----- Data for the task -----
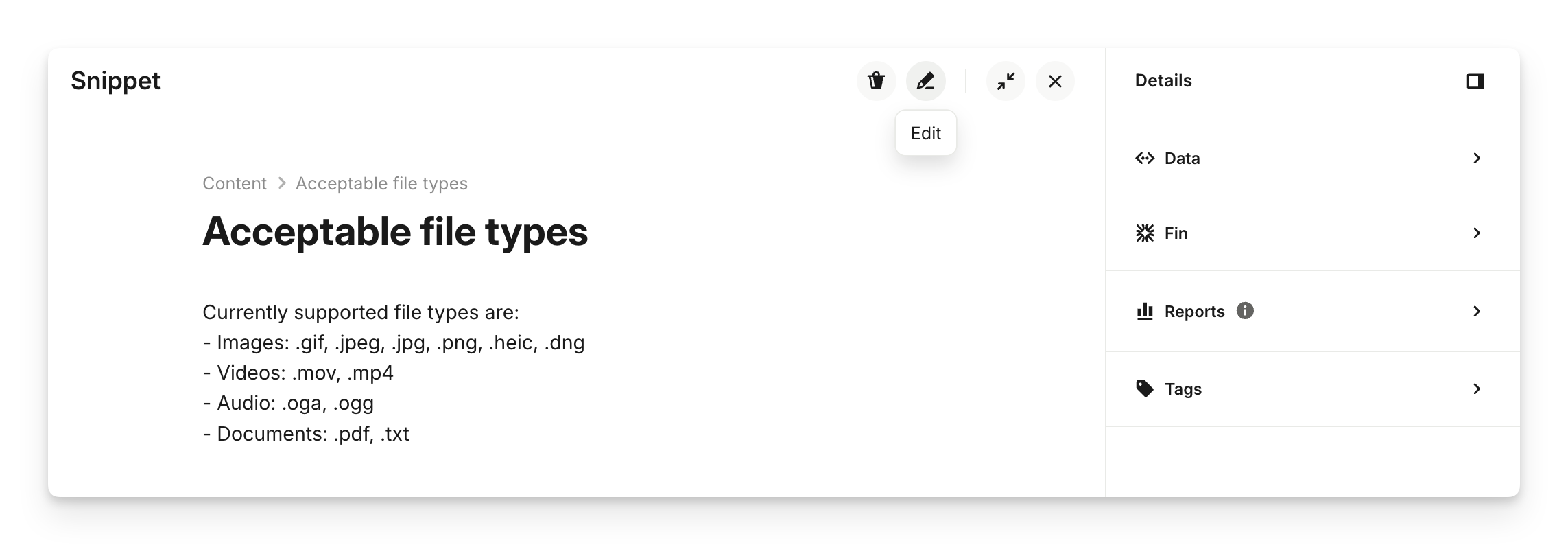Click the Reports bar chart icon
Viewport: 1568px width, 545px height.
click(1145, 312)
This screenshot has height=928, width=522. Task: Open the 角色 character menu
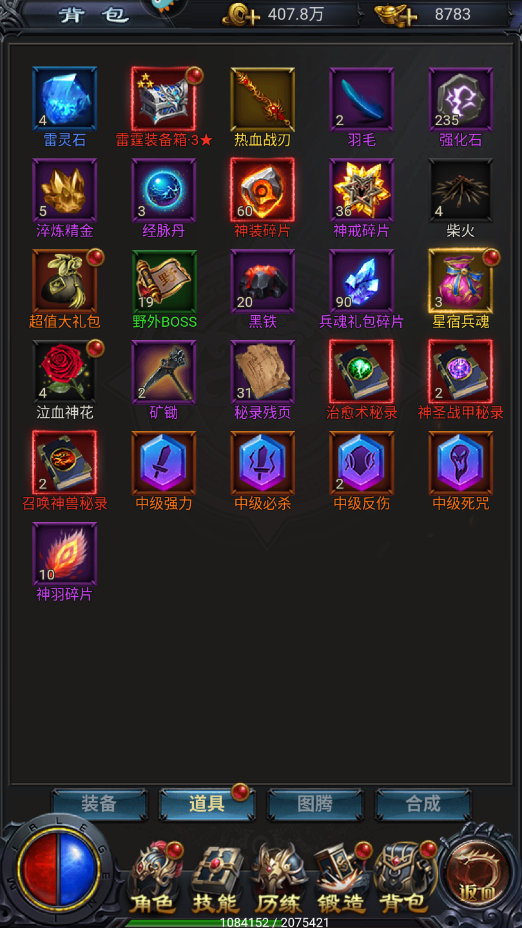click(x=154, y=879)
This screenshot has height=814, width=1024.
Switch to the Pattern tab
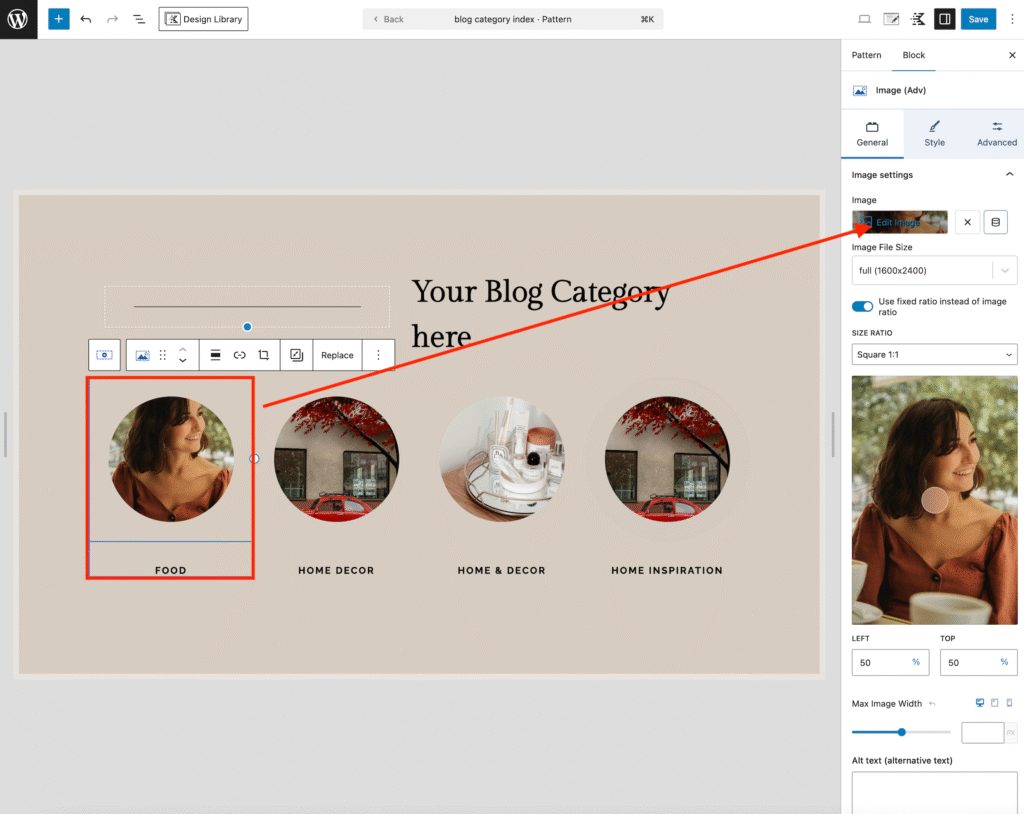866,55
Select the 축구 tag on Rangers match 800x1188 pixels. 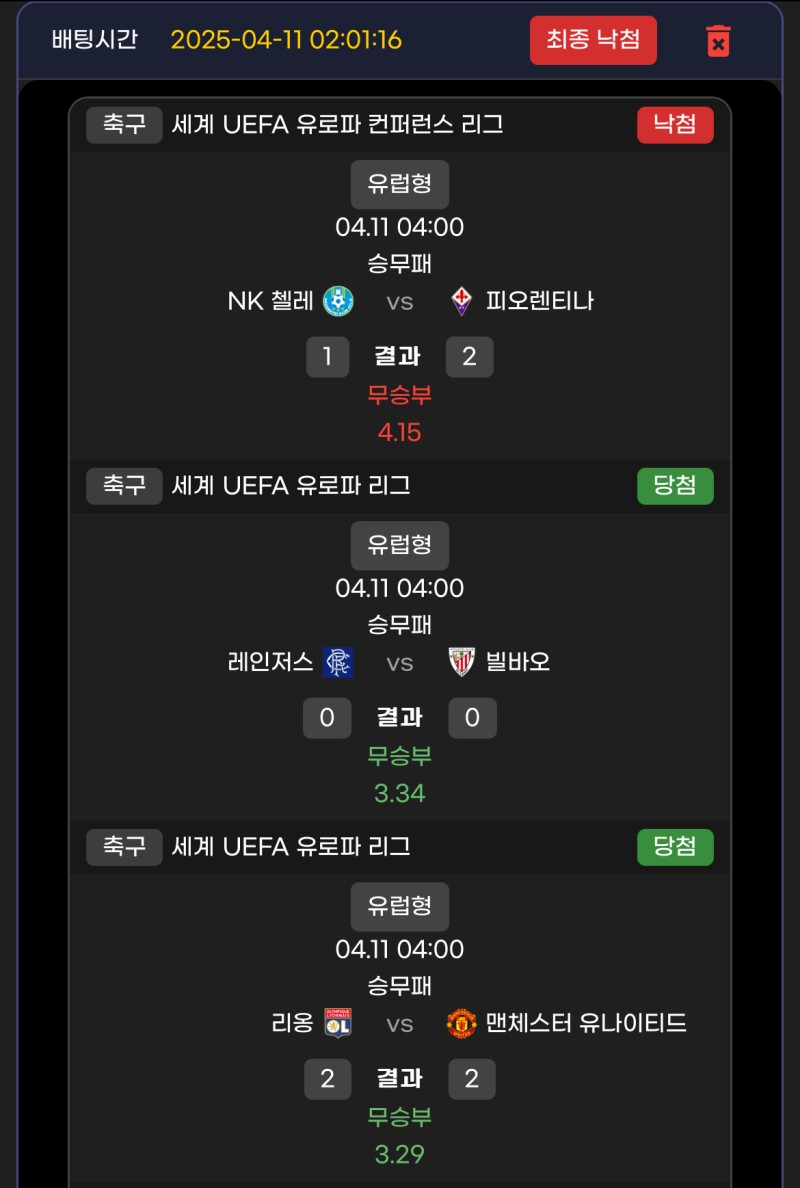[x=124, y=486]
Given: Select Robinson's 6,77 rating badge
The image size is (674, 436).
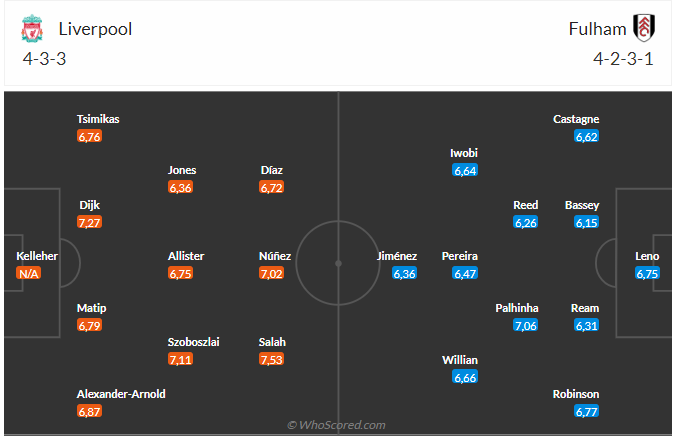Looking at the screenshot, I should point(586,411).
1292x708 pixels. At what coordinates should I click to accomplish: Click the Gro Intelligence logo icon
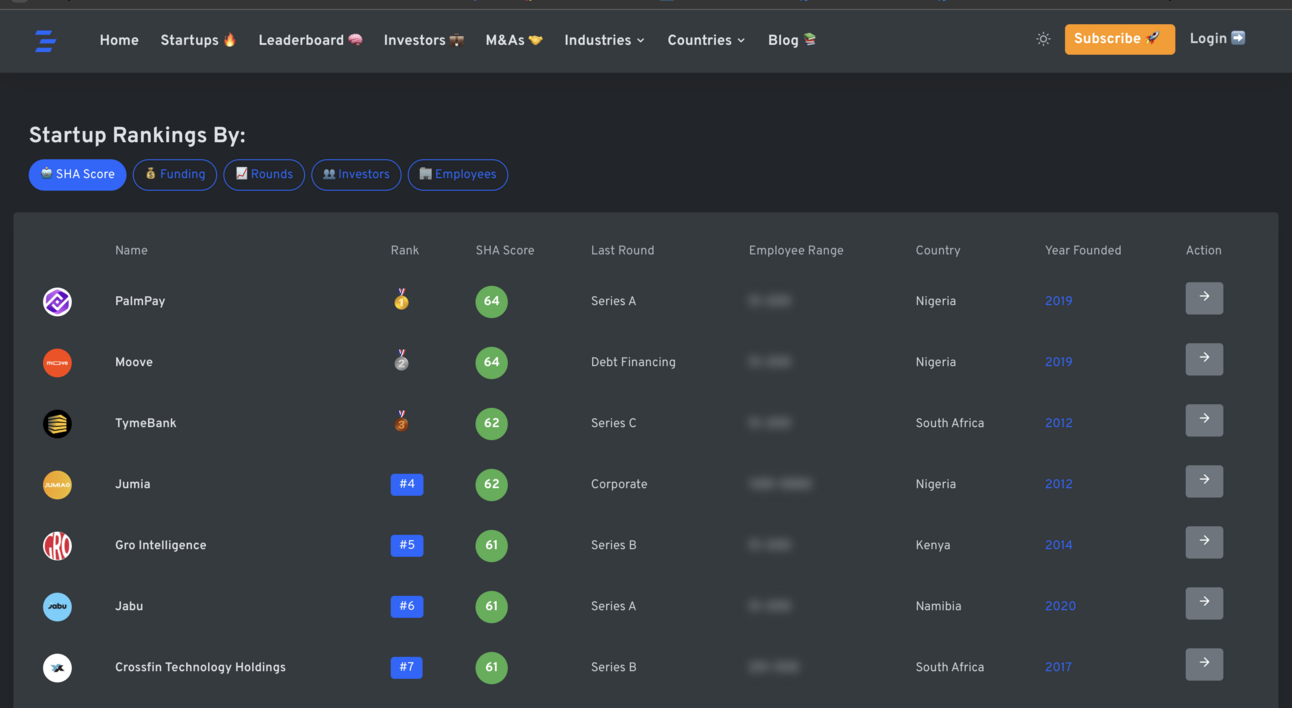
-----
What you have to do:
Rewrite the lines from the one containing "Given: Select Robinson's 6,77 rating badge" through the last line, changing "rating badge" to "score badge" and keeping everything else the same. Omit the pictures.

Result:
Given: Select Robinson's 6,77 score badge
The image size is (674, 436).
Looking at the screenshot, I should point(586,411).
1292x708 pixels. At what coordinates should I click to accomplish: Click the Gro Intelligence logo icon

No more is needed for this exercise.